Run MapReduce jobs on Hadoop or Amazon Web Services

Overview

mrjob: the Python MapReduce library

https://github.com/Yelp/mrjob/raw/master/docs/logos/logo_medium.png

mrjob is a Python 2.7/3.4+ package that helps you write and run Hadoop Streaming jobs.

Stable version (v0.7.4) documentation

Development version documentation

https://travis-ci.org/Yelp/mrjob.png

mrjob fully supports Amazon's Elastic MapReduce (EMR) service, which allows you to buy time on a Hadoop cluster on an hourly basis. mrjob has basic support for Google Cloud Dataproc (Dataproc) which allows you to buy time on a Hadoop cluster on a minute-by-minute basis.

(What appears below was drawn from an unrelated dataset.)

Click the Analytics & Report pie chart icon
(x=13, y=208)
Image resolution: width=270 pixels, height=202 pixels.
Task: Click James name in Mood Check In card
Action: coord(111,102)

It also works with your own Hadoop cluster.

Some important features:

  • Run jobs on EMR, Google Cloud Dataproc, your own Hadoop cluster, or locally (for testing).
  • Write multi-step jobs (one map-reduce step feeds into the next)
  • Easily launch Spark jobs on EMR or your own Hadoop cluster
  • Duplicate your production environment inside Hadoop
    • Upload your source tree and put it in your job's $PYTHONPATH
    • Run make and other setup scripts
    • Set environment variables (e.g. $TZ)
    • Easily install python packages from tarballs (EMR only)
    • Setup handled transparently by mrjob.conf config file
  • Automatically interpret error logs
  • SSH tunnel to hadoop job tracker (EMR only)
  • Minimal setup
    • To run on EMR, set $AWS_ACCESS_KEY_ID and $AWS_SECRET_ACCESS_KEY
    • To run on Dataproc, set $GOOGLE_APPLICATION_CREDENTIALS
    • No setup needed to use mrjob on your own Hadoop cluster

Installation

pip install mrjob

As of v0.7.0, Amazon Web Services and Google Cloud Services are optional depedencies. To use these, install with the aws and google targets, respectively. For example:

pip install mrjob[aws]

A Simple Map Reduce Job

Code for this example and more live in mrjob/examples.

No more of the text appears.